***** Record excerpts *****

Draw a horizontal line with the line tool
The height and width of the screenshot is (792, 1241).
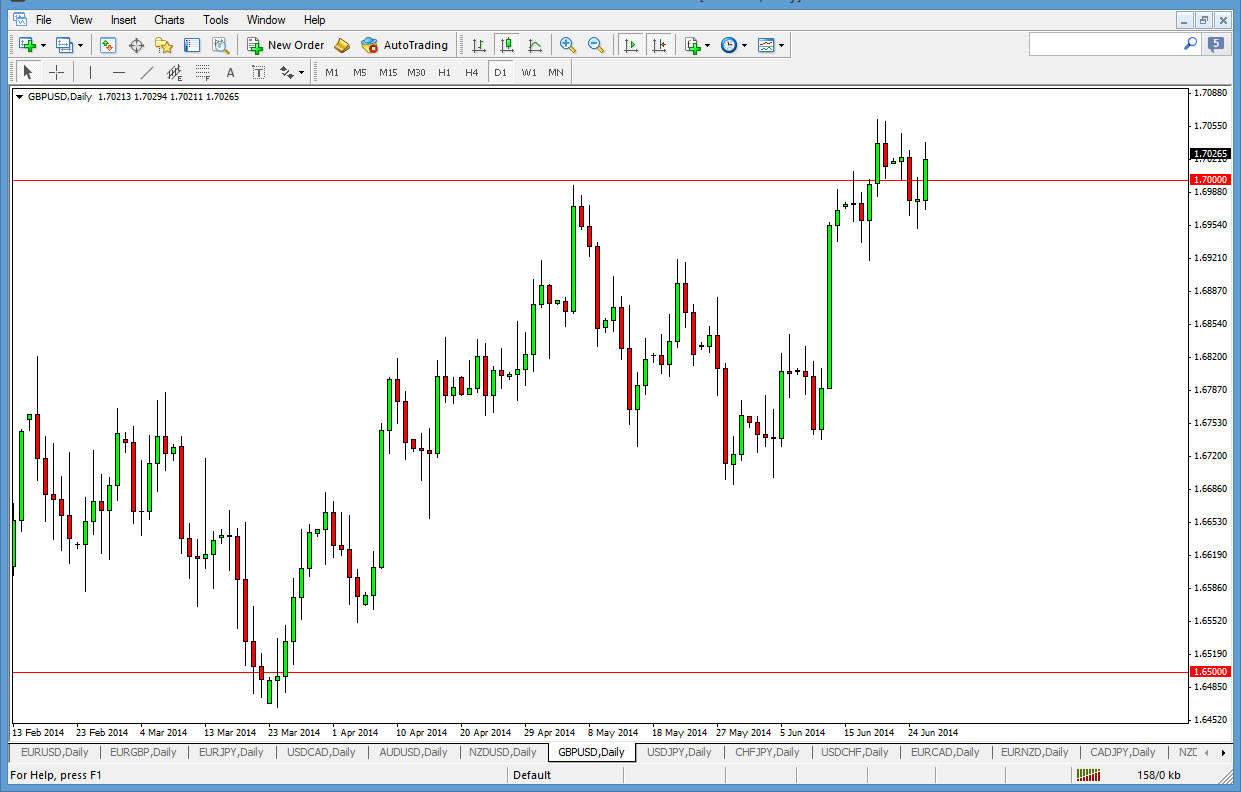click(x=119, y=71)
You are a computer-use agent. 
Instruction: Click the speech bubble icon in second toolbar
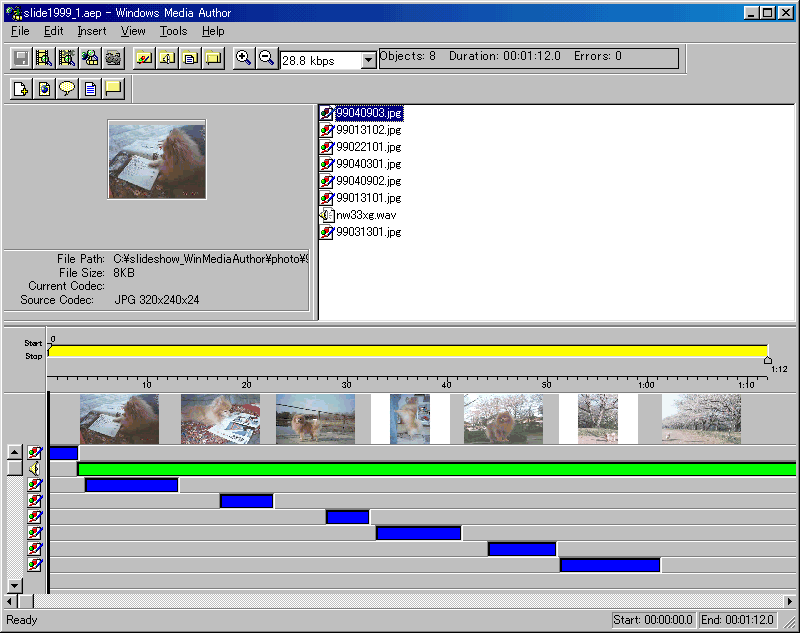(x=66, y=89)

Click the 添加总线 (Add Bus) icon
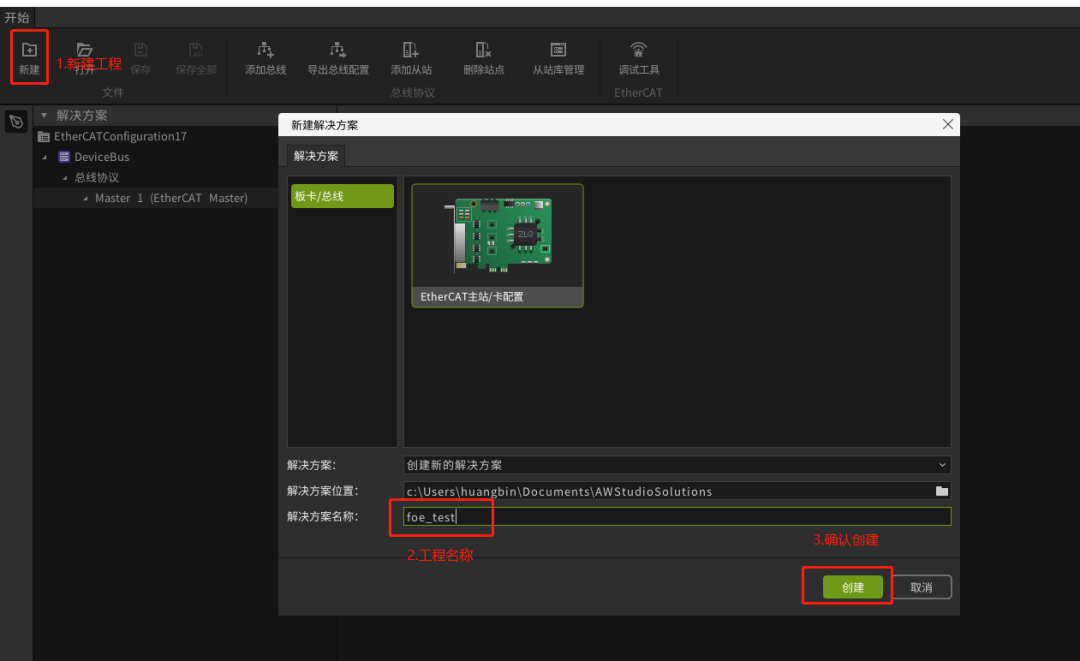point(265,51)
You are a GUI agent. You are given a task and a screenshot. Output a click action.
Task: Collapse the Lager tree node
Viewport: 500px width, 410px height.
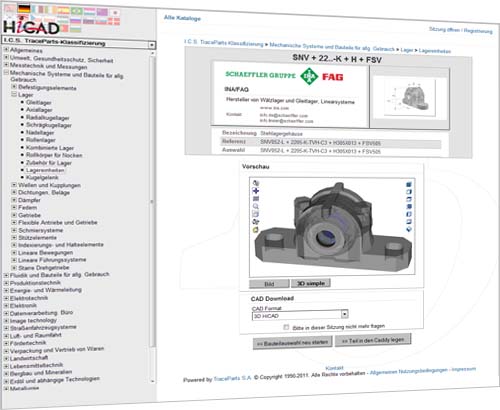14,94
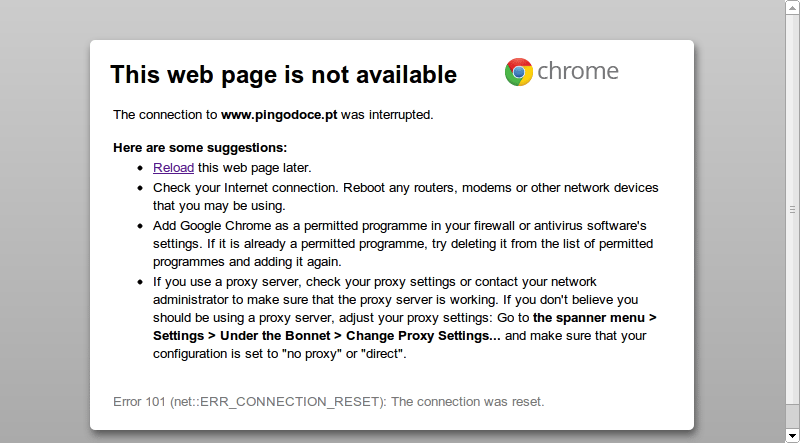Click 'Add Google Chrome as a permitted programme' text
Image resolution: width=800 pixels, height=443 pixels.
click(x=289, y=226)
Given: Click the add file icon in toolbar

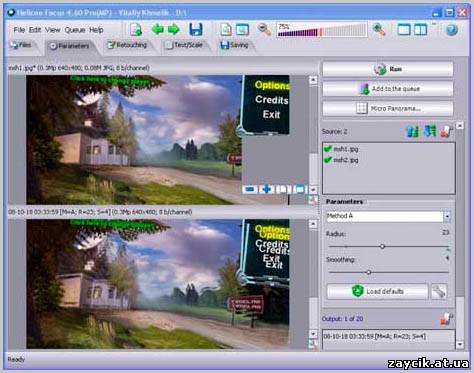Looking at the screenshot, I should [x=136, y=30].
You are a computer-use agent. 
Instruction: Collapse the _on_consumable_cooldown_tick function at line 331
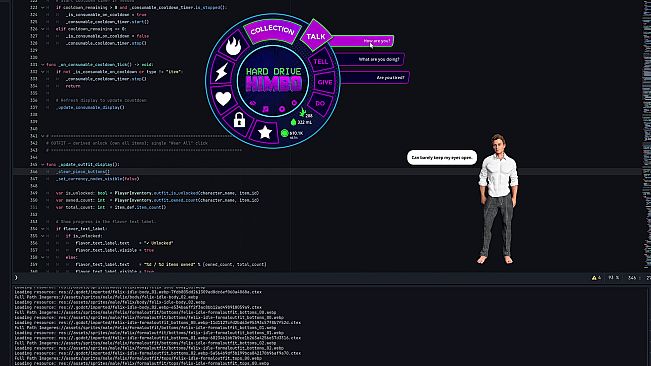pos(42,65)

*****

> _Exercise requirements_
Each line from the one containing "Instruction: Collapse the" through the final line of the data must be reproduced exactly, both ends included, with no pictures in the copy.

> _Written solution_
Instruction: Collapse the _on_consumable_cooldown_tick function at line 331
pos(42,65)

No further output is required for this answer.